# Ceiling Fan Downrod type needed?



## darenka (Apr 21, 2009)

I have a cheap Litex ceiling fan that comes with a short downrod. I need the 36 inch version and Litex doesn't seem to make them. The current downrod is unthreaded. Downrods seem to come in two version: threaded (Westinghouse, Hunter) and unthreaded (Emerson). Do I need the unthreaded version? No one selling Emerson unthreaded seems to ship to an APO address so I'd rather buy the threaded version if it will still work. Are downrods universal? Thanks much for any help you can give.


----------



## dSilanskas (Mar 23, 2008)

darenka said:


> I have a cheap Litex ceiling fan that comes with a short downrod. I need the 36 inch version and Litex doesn't seem to make them. The current downrod is unthreaded. Downrods seem to come in two version: threaded (Westinghouse, Hunter) and unthreaded (Emerson). Do I need the unthreaded version? No one selling Emerson unthreaded seems to ship to an APO address so I'd rather buy the threaded version if it will still work. Are downrods universal? Thanks much for any help you can give.

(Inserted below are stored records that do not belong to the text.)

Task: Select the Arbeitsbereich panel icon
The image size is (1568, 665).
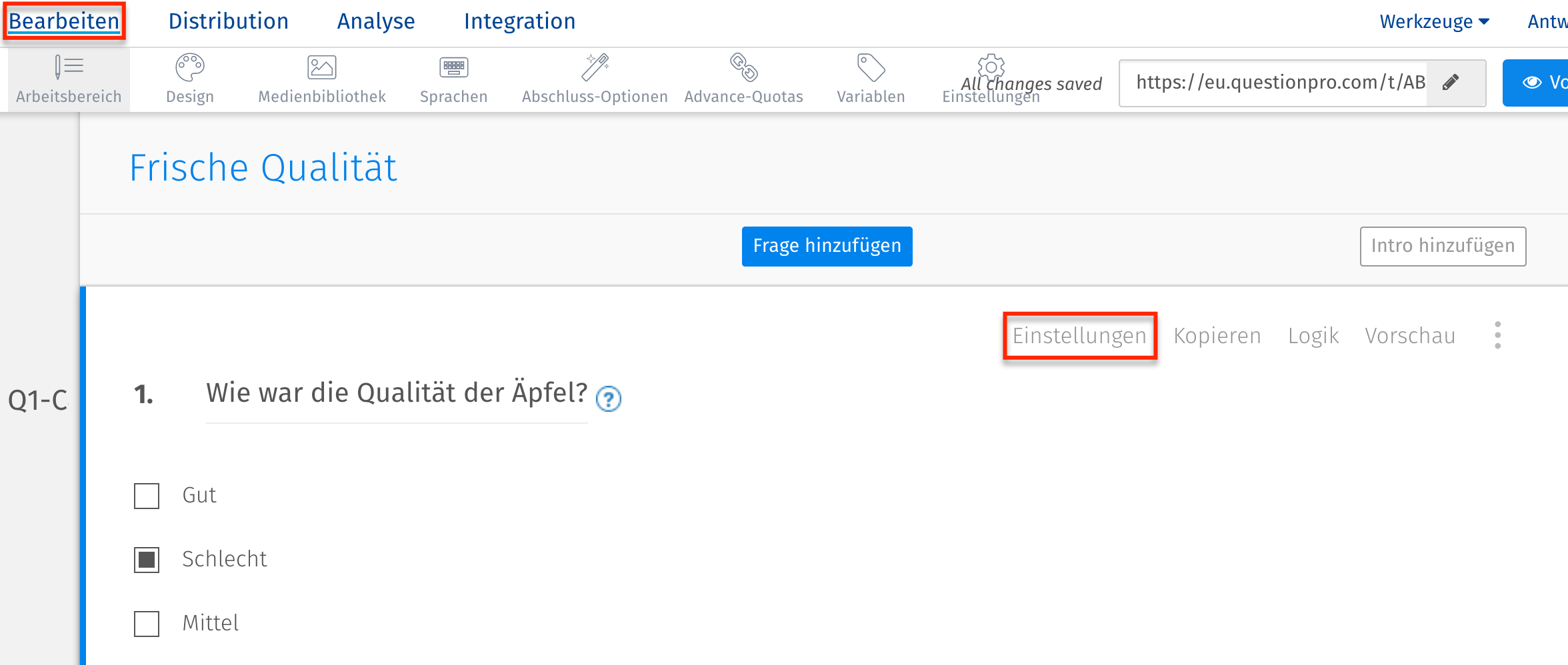Action: [69, 67]
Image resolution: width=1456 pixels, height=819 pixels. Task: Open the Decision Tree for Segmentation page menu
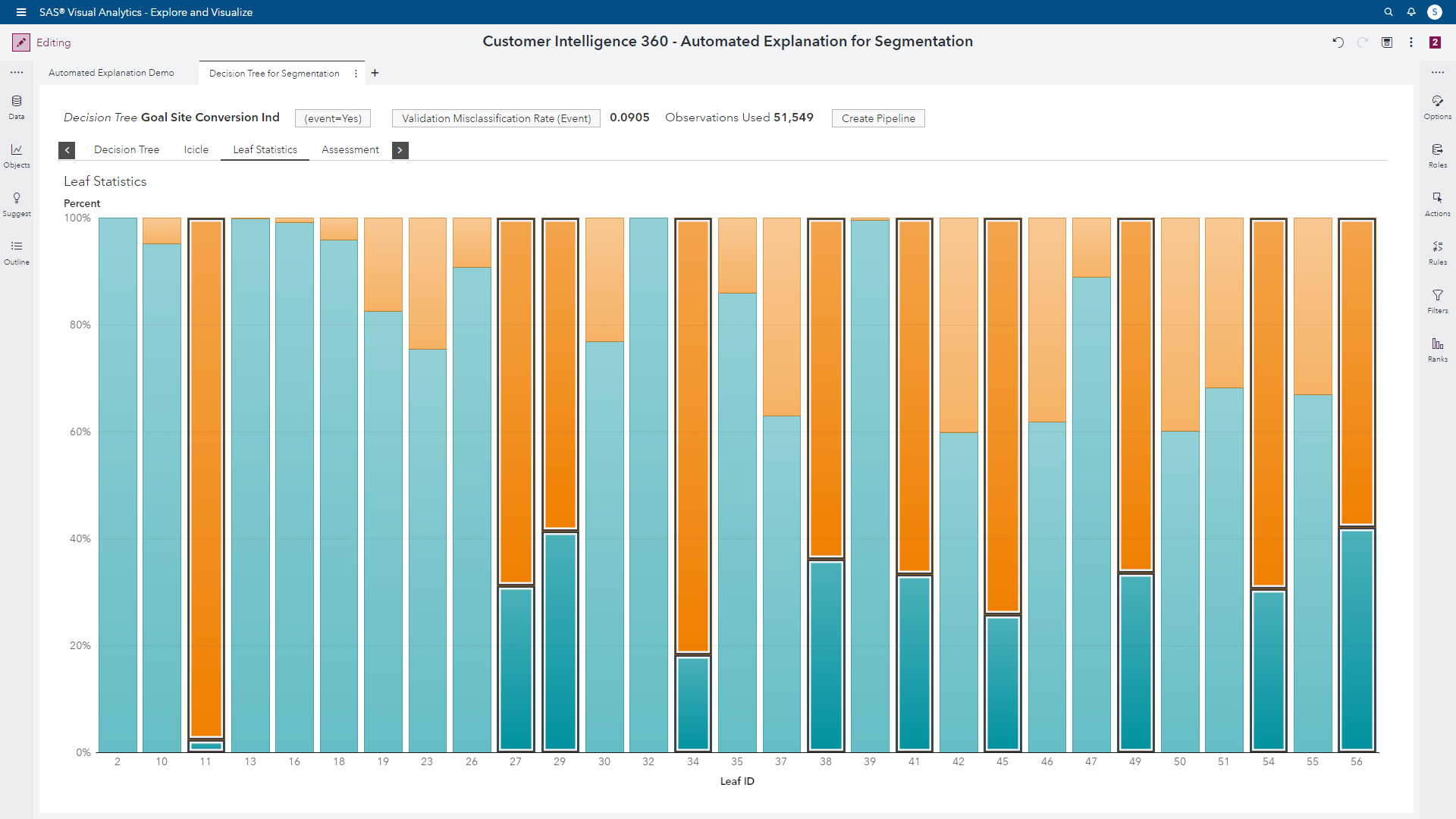356,74
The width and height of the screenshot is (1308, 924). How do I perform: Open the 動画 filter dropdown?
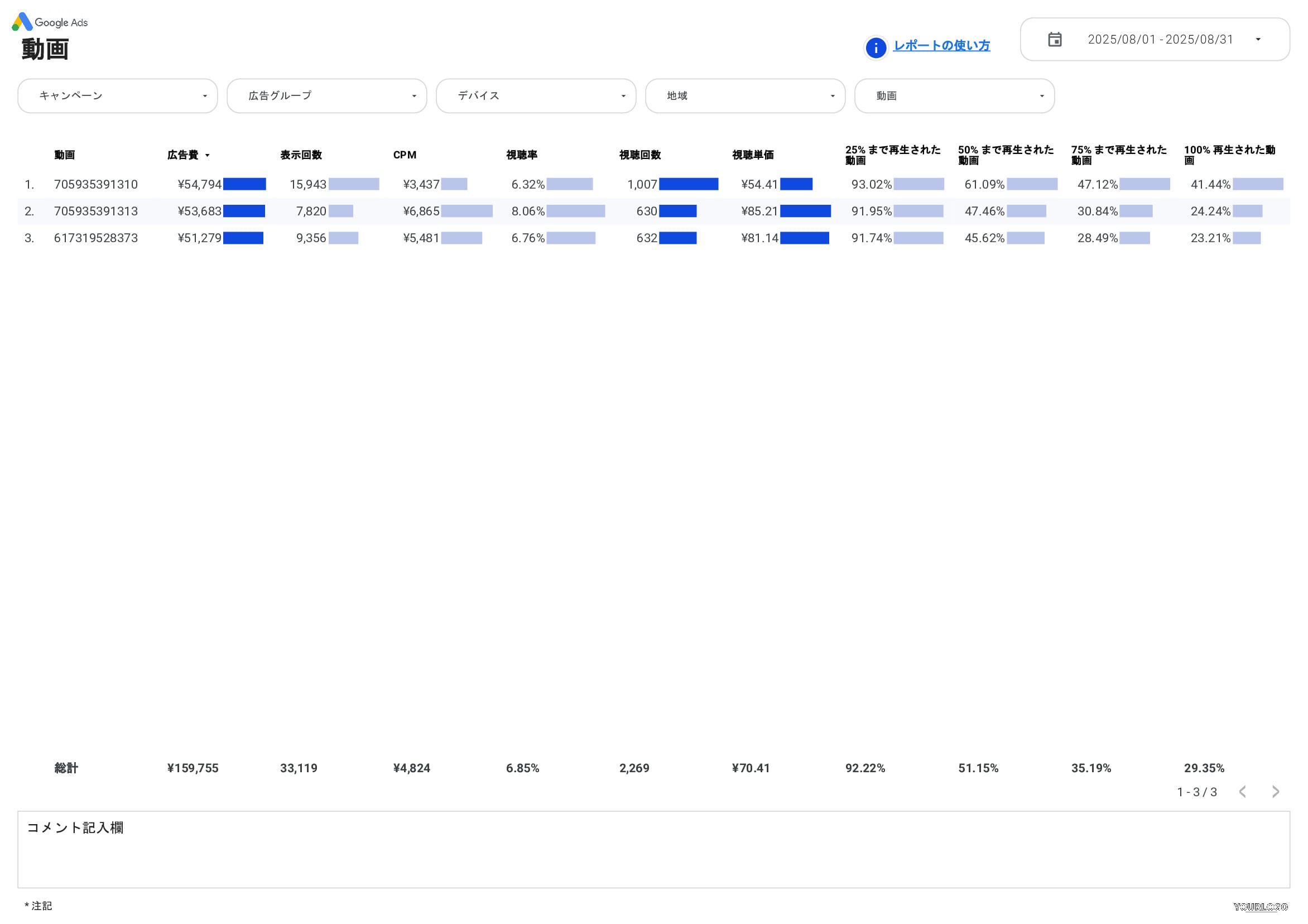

Lowes sells them here is a link

http://www.lowes.com/lowes/lkn?acti...94967294&Ntk=i_products&Ntt=Litex+ceiling+fan


----------



## thefamouscbc (Apr 20, 2009)

darenka said:


> I have a cheap Litex ceiling fan that comes with a short downrod. I need the 36 inch version and Litex doesn't seem to make them. The current downrod is unthreaded. Downrods seem to come in two version: threaded (Westinghouse, Hunter) and unthreaded (Emerson). Do I need the unthreaded version? No one selling Emerson unthreaded seems to ship to an APO address so I'd rather buy the threaded version if it will still work. Are downrods universal? Thanks much for any help you can give.


As long as the holes in the downrod are big enough for the stud to go through it should work. But from my experience the threaded ones are the best because they will fit snug. This will give you no wobble. Where as the unthreaded will fit kind of loose and you may get some swaying and a little wobble. 

Just my opinion.


----------



## petey_c (Jul 25, 2008)

darenka, I had similar problems with getting items shipped to APO/FPOs (I'm back now). Do you have friend/relative stateside who can fwd it to you?


----------



## darenka (Apr 21, 2009)

*Thanks for the information*

This is a fabulous forum. You folks are very quick and helpful. And yes, Petey, I do have family that will help.... I just try to limit my courier requests. This is our 5th overseas move and I suspect they get a little tired of yet another journey to the post office. I'll just remind those ungrateful cows that they have gotten some free lodging in some great places. You think you'll be prepared, but every house and every country just presents unique problems that you didn't anticipate. I've installed 30+ fans and I've never had to use anything but a flush mount or the 4" downrod. I know I'll be back though. I have one outlet that I can use my vacuum in and it's outside the house--I can tell that is going to get old fast. I think I'm going to learn to do some real wiring here shortly.


----------



## kbsparky (Sep 11, 2008)

Make sure you get the correct diameter downrod. Most fans these days utilize 3/4" thick-wall pipe whereas years ago, the 1/2" size was more common.

These are rigid pipe dimensions, commonly called _inside_ diameter.

You can use any piece of thick-wall pipe, cut it to length, drill the appropriate holes in the ends to hold the cotter pins, and paint it to match.


----------



## heroknaderi (Oct 23, 2021)

RIght Any Rigid Conduit IMO. So it;s like making your own downrod.


----------



## Jim Port (Sep 21, 2007)

Twelve year old zombie.


----------